__Document section__
━━━━━━━━━━━━━━━━

Their love for Christ, His mission and the urgency to take Christ to the Arabic peoples superceded their love for each other. Scripture (Deut. 24:5) tells us that in the first year of marriage, newlyweds should have one year free to themselves to establish their own household and family relationship. Having met in the Middle East on journeyman assignments with the IMB, David and Carrie sensed the opportunity for the Gospel in Iraq so urgently that they set aside personal privilege and continued diligently to carry the Gospel to Iraq .
Also, this young couple were typical newlyweds. You could see their love and how they each cherished the other as a gift God had given them. Personally, I was wondering how they could at least have this one day for themselves to celebrate. Instead, they served others. Their commitment was huge.
When I heard of the ambush and loss of our missionaries, it was more than just a news report. I was deeply grieved for the tragedy and the loss of such great servants to the Kingdom and Southern Baptist missions.
The Pathway: Specifically, will Missouri Baptists be asked to go to Iraq later this year or ever?
Clippard: Every Missouri Baptist knows the inherent dangers in undertaking this strategic mission. This danger has not stopped dozens of Missouri Baptists from going or committing to go to Iraq . This tells us of the great heart for missions our MBC people have. What our partnership with the IMB will look like in the days ahead is yet to unfold. Course corrections to enhance safety will no doubt be made before any other projects are undertaken. We will pray and work with our IMB leadership to develop future strategies to carry the Gospel to Iraq .

━━━━━━━━━━━━━━━━

__Things to do__
1. List every person named in the interview about the missionaries in Iraq.
2. Extend the interview about the missionaries in Iraq, picking up after its final sentence.
The material that follows the interview is separate and unrelated to it.

__Raw data__
━━━━━━━━━━━━━━━━

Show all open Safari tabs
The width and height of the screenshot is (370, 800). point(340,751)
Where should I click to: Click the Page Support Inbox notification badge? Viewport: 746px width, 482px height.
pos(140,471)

━━━━━━━━━━━━━━━━

__Results of the exercise__
1. David, Carrie, Clippard

2.
The Pathway: You – and others — have stated that a window to take the Gospel to Iraq has opened but no one knows how long that window will remain open. Do you believe the window has closed?
Clippard: I do not believe the window has closed. As long as we have our military presence in Iraq, the opportunity is there. When the military is finally removed, the new government and Islamic culture may close the window. Historically, wherever GIs have gone, the Gospel has gone with them.
The Pathway: You have made it clear that you believe God spoke to you about the Iraqi partnership? Do you still feel that it was God’s will for Missouri Southern Baptists to partner with Iraq ?
Clippard: Yes. I do believe in prayer that God clearly spoke. Sharing this word with Missouri Baptists across the state has received complete support. Iraq has been closed to Christianity since Mohammed’s armies swept across it in about 660 AD. For the first time in 14 centuries, Christianity has the door opened to it.
The Pathway: Have Missouri Southern Baptists done all they could do up until this most recent tragedy in Iraq?
Clippard: Yes. When this mission field opened, it presented a very unique “partnership." It was unique from the standpoint that there were no IMB personnel in country to help coordinate the work of volunteers. When Missouri Baptists arrived, they were the in-country personnel. So we were – and are – doing all that is possible at this time. We are continually making adjustments to strategy to become more effective.
The Pathway: Is there more of a demonic response to the Gospel in Iraq than in other Muslim nations?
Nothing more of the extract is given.